Text:
◆ ◆ ◆ ◆ ◆ ◆ ◆

For m = n, the value of the limit is 0.
If you haven't learned L'Hopital's rule, you can still get it by using trig. identity.
cosmx - cosnx
= cos[(m+n)x/2 + (m-n)x/2] - cos[(m+n)x/2 - (m-n)x/2]
= -2sin[(m+n)x/2]sin[(m-n)x/2]
So,
lim{x->0}(cosmx-cosnx)/x^2
= lim{x->0} -2sin[(m+n)x/2]sin[(m-n)x/2]/x^2
= (-1/2)(m+n)(m-n)
= (-1/2)(m^2 - n^2)
= (1/2)(n^2 -m^2)
By the way, the answer covers the case m = n.
lim x-----> 0 (cos mx - cos nx)/x^2
= lim x------->0 [- 2sin (m+n)x/2 .sin (m-n)x/2]/x^2
= - 2[lim x---->0 sin((m+n)x/2)/x] x [lim x---->0 sin((m-n)x/2)/x]
...............(1)
take, (m+n)x/2 = z => when x----> 0 => z ----> 0
and 2z/(m+n)
similarly, take, (m -n)x/2 = p
so, when x--->0 => p--->0
and x = 2p/(m -n)
now,
lim x----> 0 sin((m+n)x/2)/x
= lim z---->0 sin z/(2z/(m+n))
= lim z---->0 (m+n)/2 . sin z/z
= (m+n)/2 . lim z-->0 sin z/z
=(m+n)/2 [since, lim z---> 0 sin z/z = 1]
similarly,
lim x----> 0 sin((m - n)x/2)/x
= lim p-----> 0 sin p/(2p/(m-n))
= (m - n)/2 lim p ---> 0 sin p/p
= (m - n)/2
so now we have,
lim x --->0 (cos mx - cos nx)/x^2
= - 2[(m+n)/2][(m - n)/2]
= - 2(m^2 - n^2)/4
= - (m^2 - n^2)/2
= (- m^2 + n^2)/2 <==ANSWER
Hope I helped u :)

◆ ◆ ◆ ◆ ◆ ◆ ◆

Information provided:
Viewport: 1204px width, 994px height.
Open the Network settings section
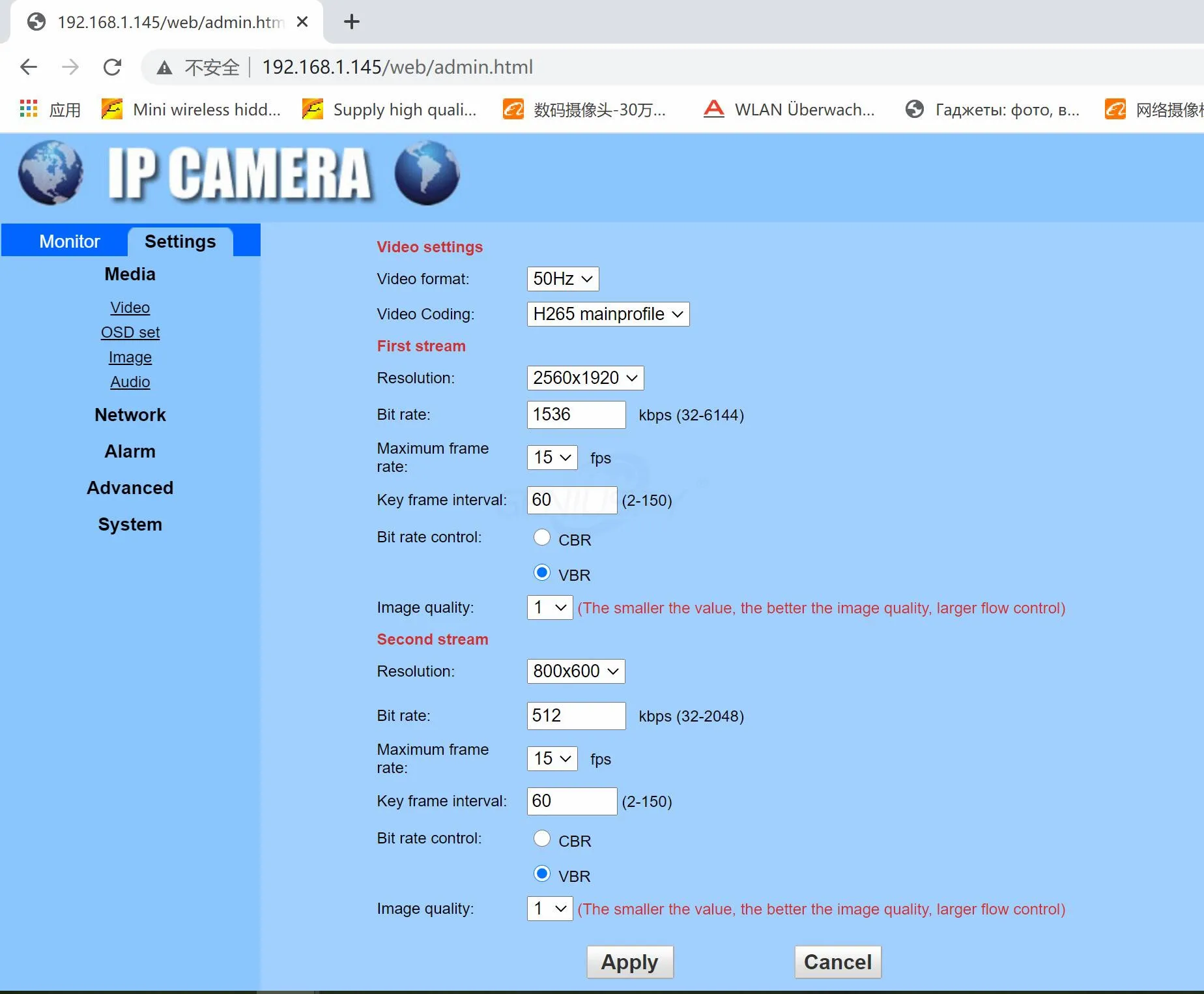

◆ ◆ ◆ ◆ ◆ ◆ ◆

Stated goal 1:
Do these statements agree with the limit thread? Answer yes or no for each, quoting the words of the thread that decide it.
(a) When m equals n, the limit equals 0.
(b) The thread says L'Hopital's rule is required to find the limit.
(c) The thread relies on the limit of sin z/z being 1 as z approaches 0.
Stated goal 2: Copy the limit thread from "similarly, take, (m" up to and including "0 sin p/(2p/(m-n))".

Full answer 1:
(a) Yes: "For m = n, the value of the limit is 0."
(b) No: "If you haven't learned L'Hopital's rule, you can still get it by using trig. identity."
(c) Yes: "since, lim z---> 0 sin z/z = 1"

Full answer 2:
similarly, take, (m -n)x/2 = p
so, when x--->0 => p--->0
and x = 2p/(m -n)
now,
lim x----> 0 sin((m+n)x/2)/x
= lim z---->0 sin z/(2z/(m+n))
= lim z---->0 (m+n)/2 . sin z/z
= (m+n)/2 . lim z-->0 sin z/z
=(m+n)/2 [since, lim z---> 0 sin z/z = 1]
similarly,
lim x----> 0 sin((m - n)x/2)/x
= lim p-----> 0 sin p/(2p/(m-n))